Les acteurs économiques ont donc tout intérêt à se saisir des outils permettant d’éviter un procès public et la diffusion des décisions de justice.

Dès la négociation du contrat, il peut s’agir de clauses de confidentialité ou de recours à des modes alternatifs de règlement des litiges, de nature à éviter une décision de justice qui devra intégrer l’open-data (conciliation, médiation, arbitrage).

Le recours à la négociation confidentielle et à la transaction permettant de mettre fin à tout procès né ou à naître doit également être évalué.

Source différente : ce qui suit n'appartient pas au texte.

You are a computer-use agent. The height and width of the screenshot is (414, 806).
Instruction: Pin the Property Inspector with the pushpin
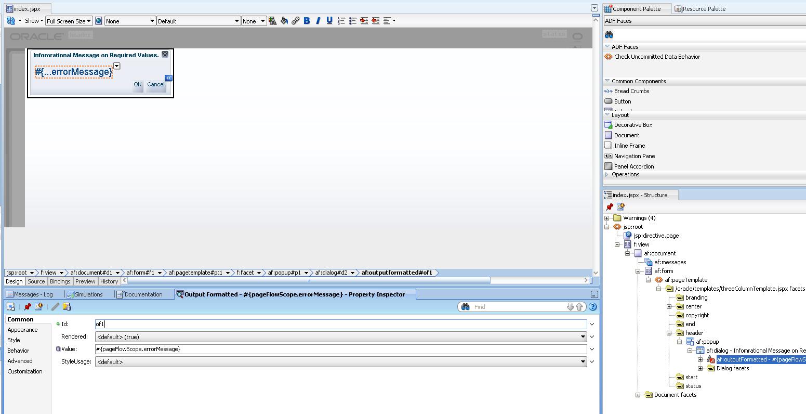(28, 306)

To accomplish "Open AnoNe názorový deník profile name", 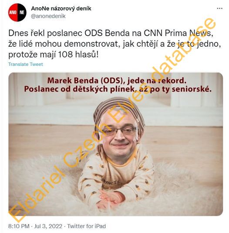I will click(61, 9).

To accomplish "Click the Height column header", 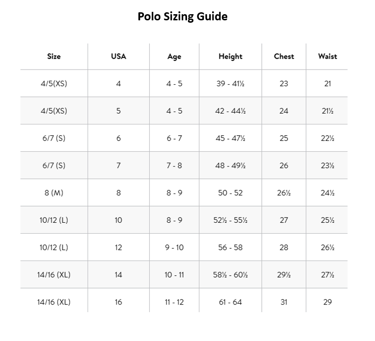I will click(230, 56).
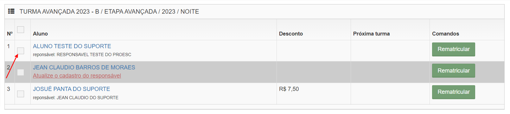Toggle the select-all checkbox in the table header
510x114 pixels.
21,29
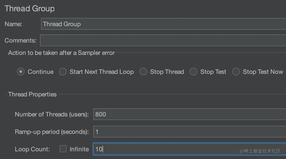Select the Continue radio button

tap(21, 72)
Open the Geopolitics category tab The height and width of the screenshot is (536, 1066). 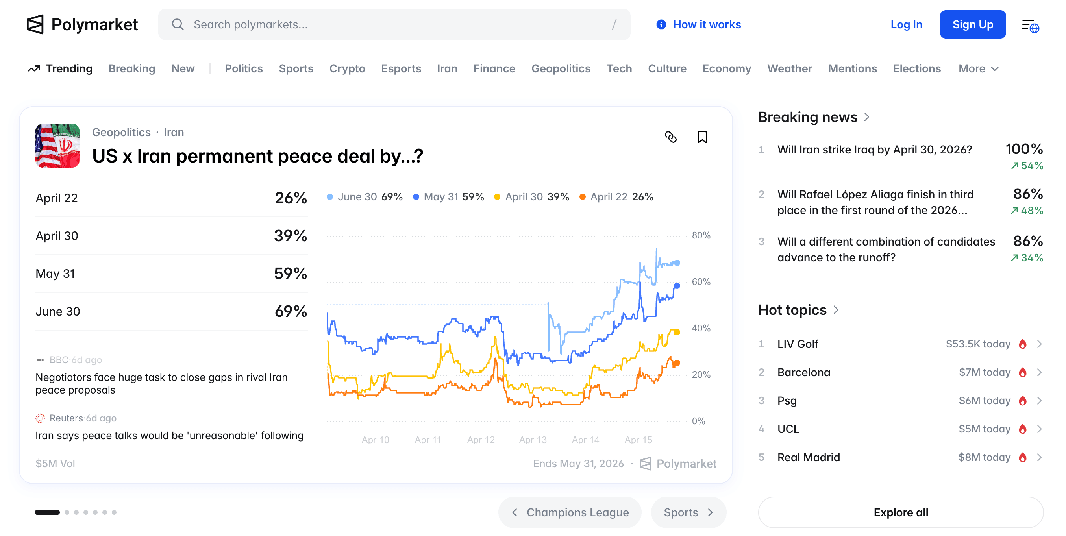(x=561, y=69)
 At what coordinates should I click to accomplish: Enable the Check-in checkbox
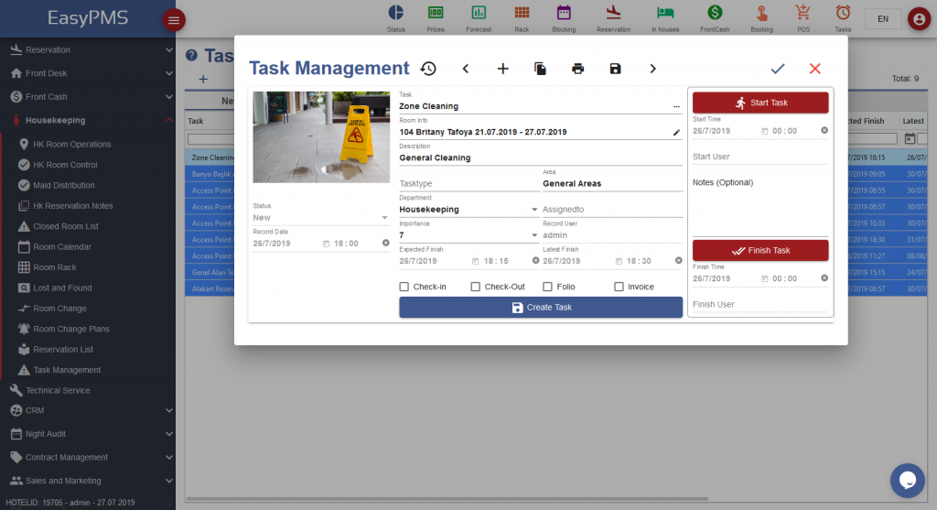(x=404, y=287)

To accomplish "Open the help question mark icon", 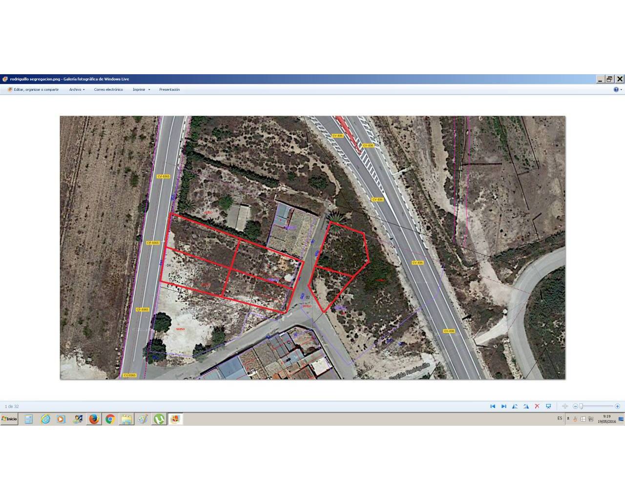I will click(x=616, y=89).
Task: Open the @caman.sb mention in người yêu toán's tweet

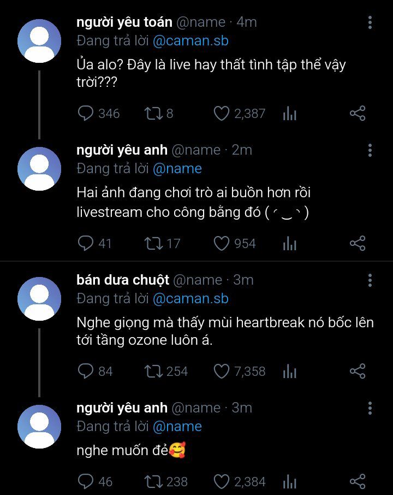Action: (190, 40)
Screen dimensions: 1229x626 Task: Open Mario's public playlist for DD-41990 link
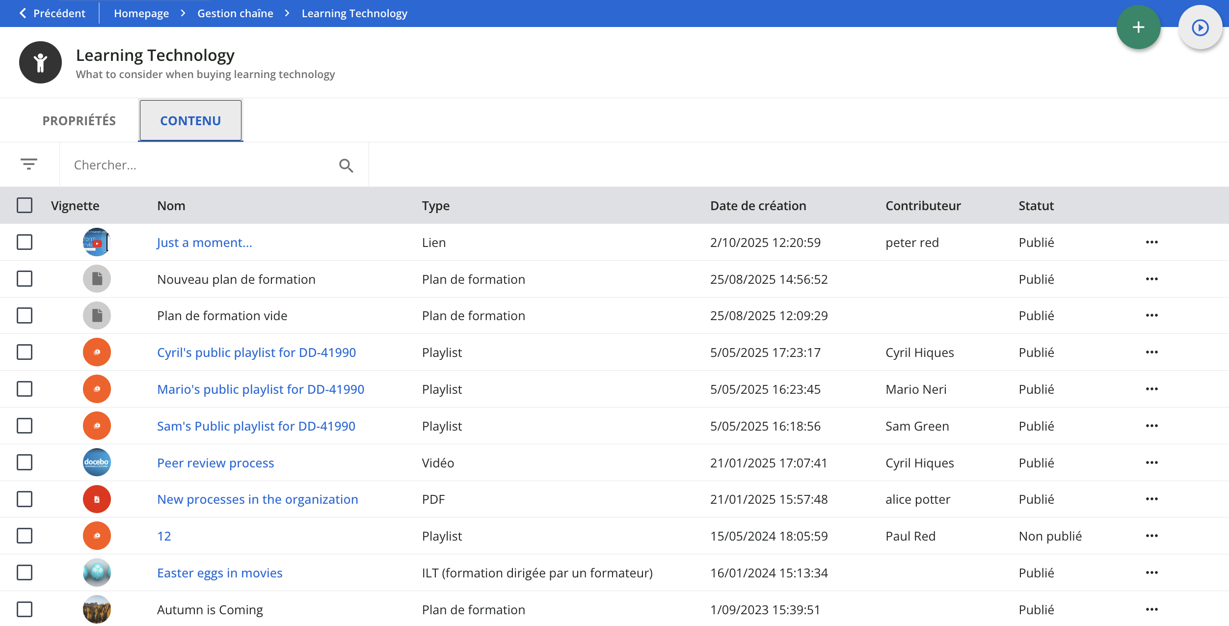coord(261,389)
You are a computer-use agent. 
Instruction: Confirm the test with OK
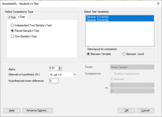126,111
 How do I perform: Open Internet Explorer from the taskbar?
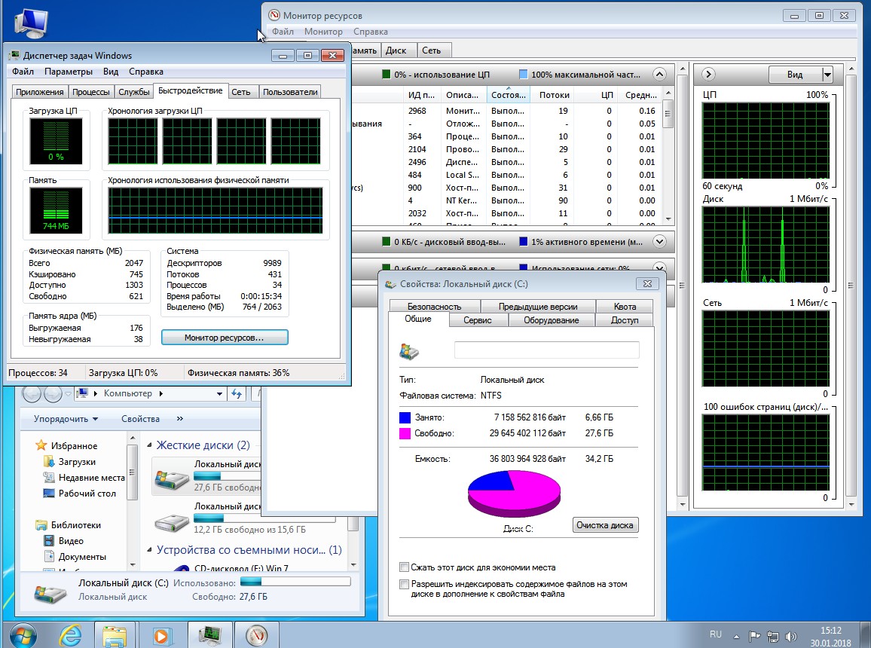pos(69,635)
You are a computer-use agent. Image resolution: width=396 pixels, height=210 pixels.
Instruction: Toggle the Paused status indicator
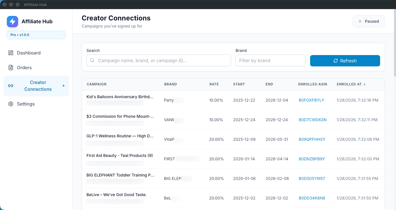pyautogui.click(x=369, y=21)

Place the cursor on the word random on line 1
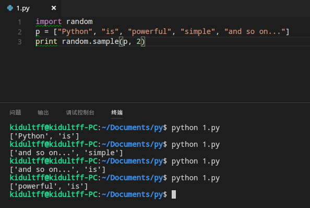[79, 21]
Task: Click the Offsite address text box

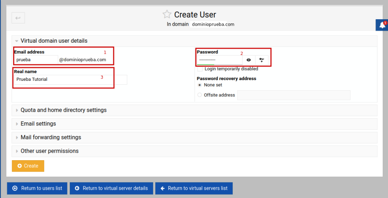Action: point(294,95)
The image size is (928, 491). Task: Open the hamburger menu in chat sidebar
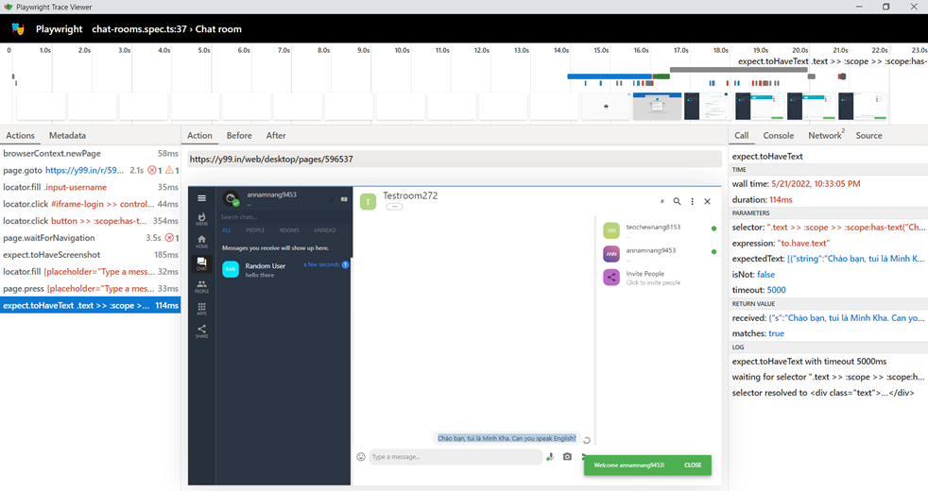point(201,198)
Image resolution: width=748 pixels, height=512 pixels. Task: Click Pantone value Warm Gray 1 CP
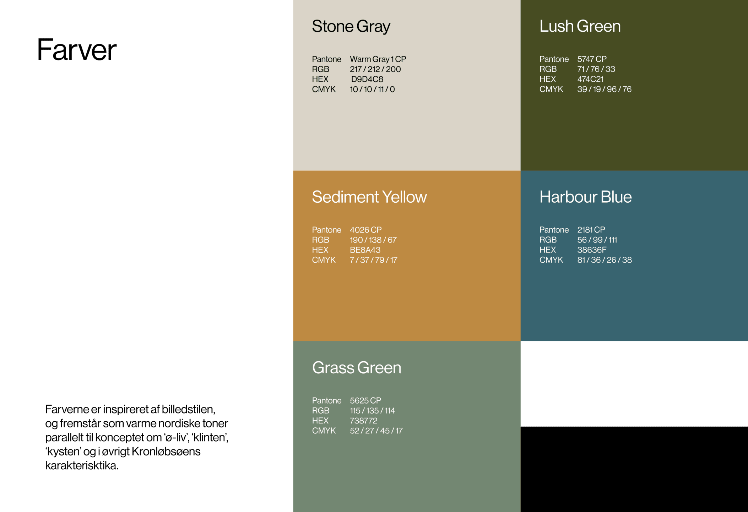click(x=378, y=59)
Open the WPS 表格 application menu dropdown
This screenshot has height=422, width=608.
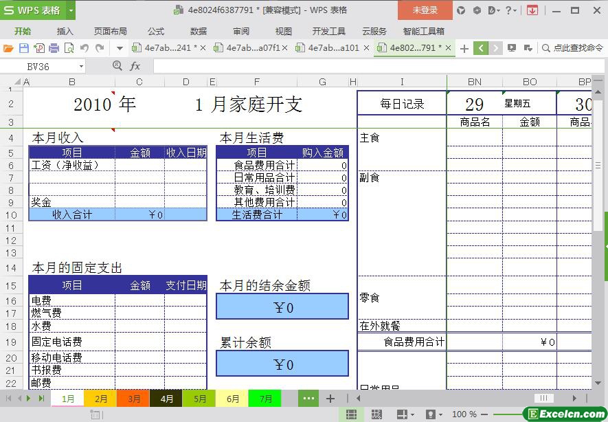pos(70,10)

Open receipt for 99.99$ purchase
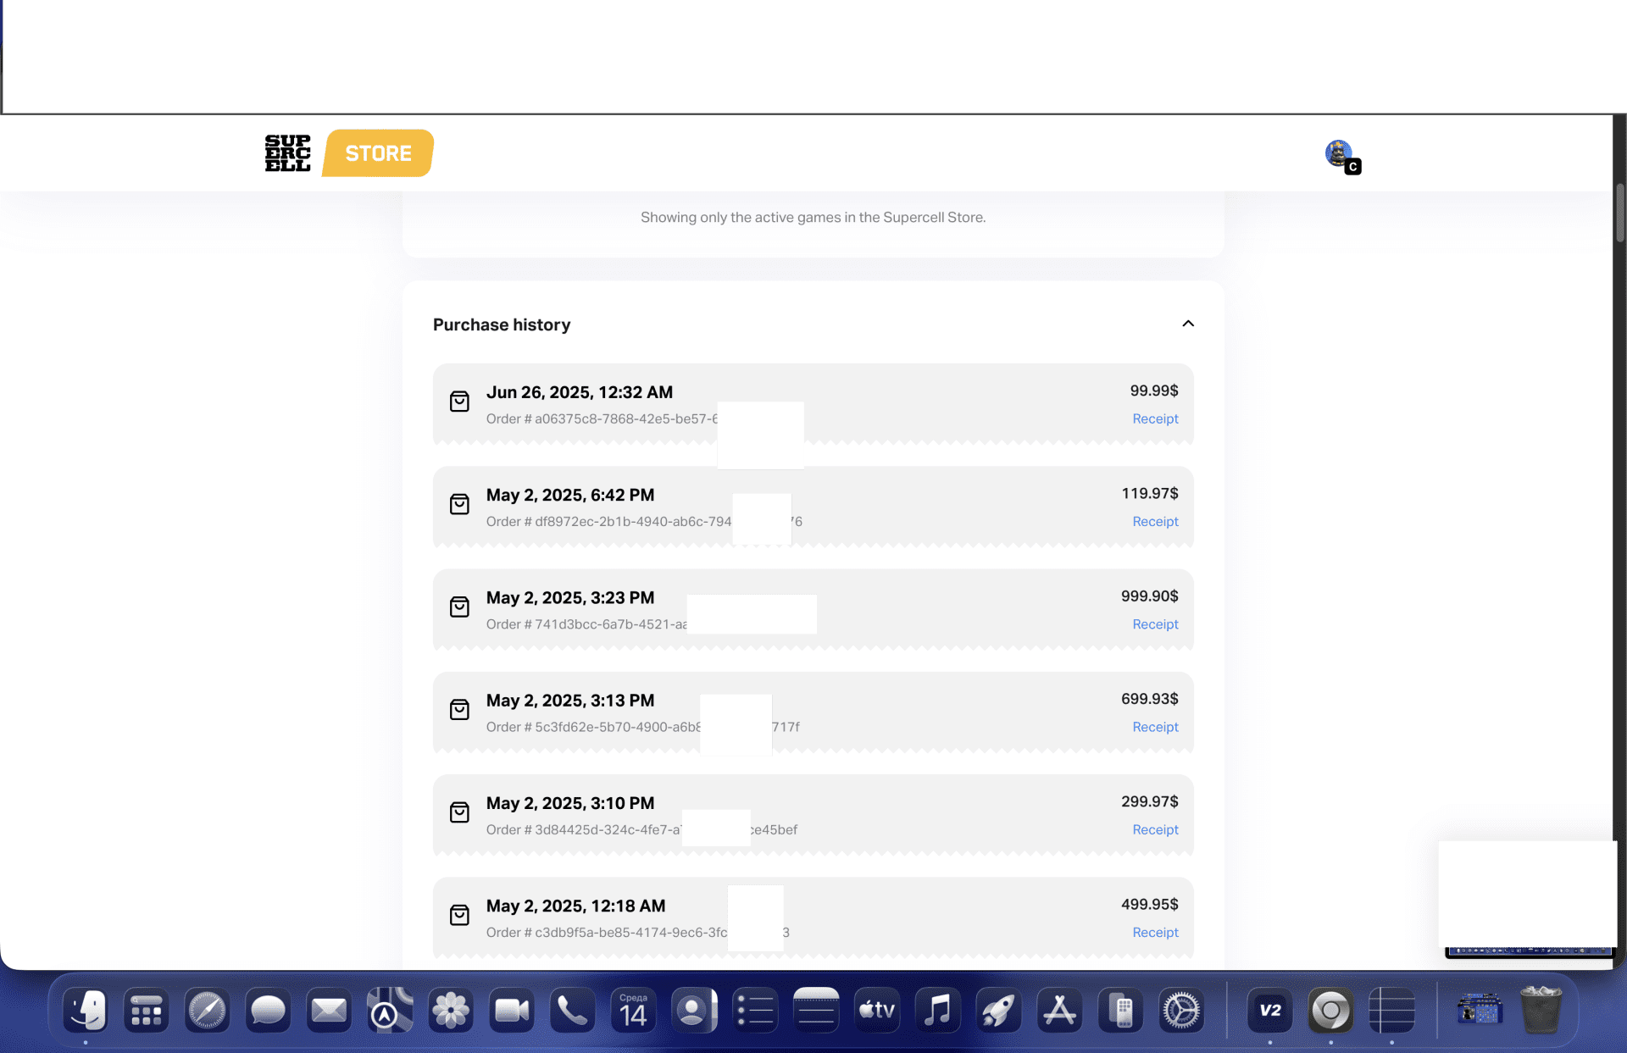(x=1155, y=418)
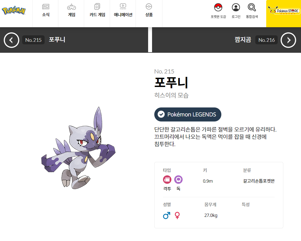The height and width of the screenshot is (241, 301).
Task: Click the Pokémon logo
Action: [x=14, y=11]
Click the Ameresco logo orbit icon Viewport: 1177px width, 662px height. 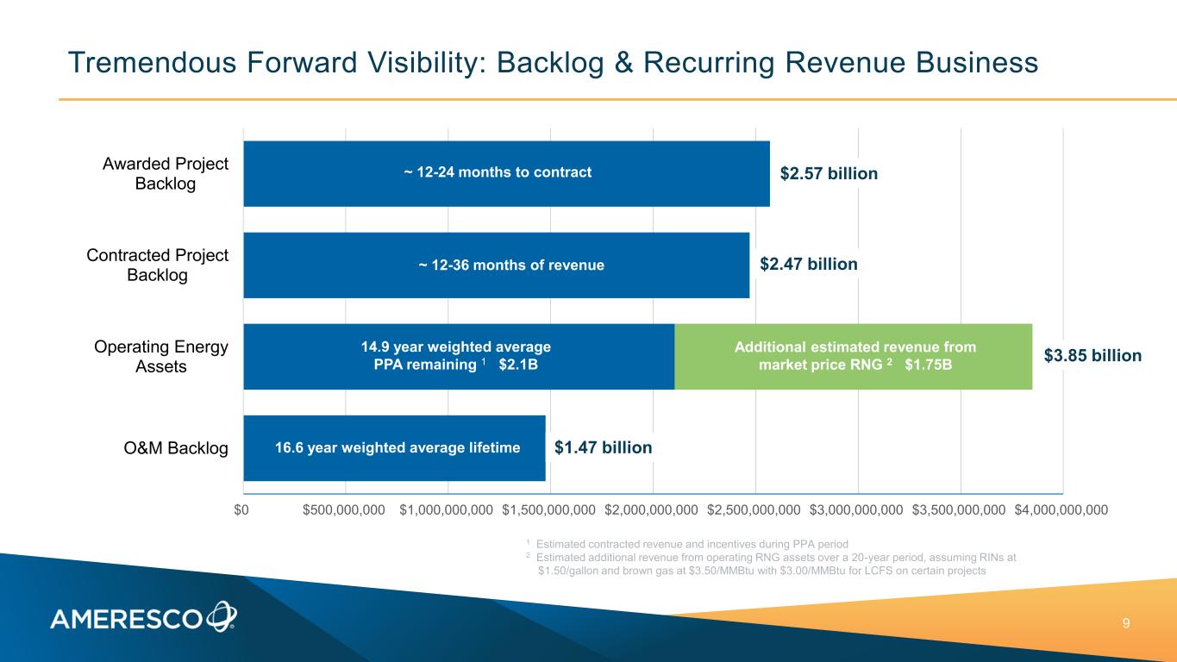pos(221,615)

Cela n’est toutefois pas une garantie de discrétion totale. Les arrêts susvisés font d’ailleurs état de ce que les contrats conclus entre la tête de réseau et les franchisés Carrefour Proximité France comportent des clauses d’arbitrage. Pour autant, les procédures collectives (conciliation, sauvegarde, redressement, liquidation) y échappent, et donnent donc un aperçu des relations contractuelles au sein du réseau.

Les acteurs économiques prennent le risque d’être observables et donc observés, avec des conséquences négatives, quelque soit l’issue du procès. Adapter la stratégie à cette nouvelle réalité est incontournable.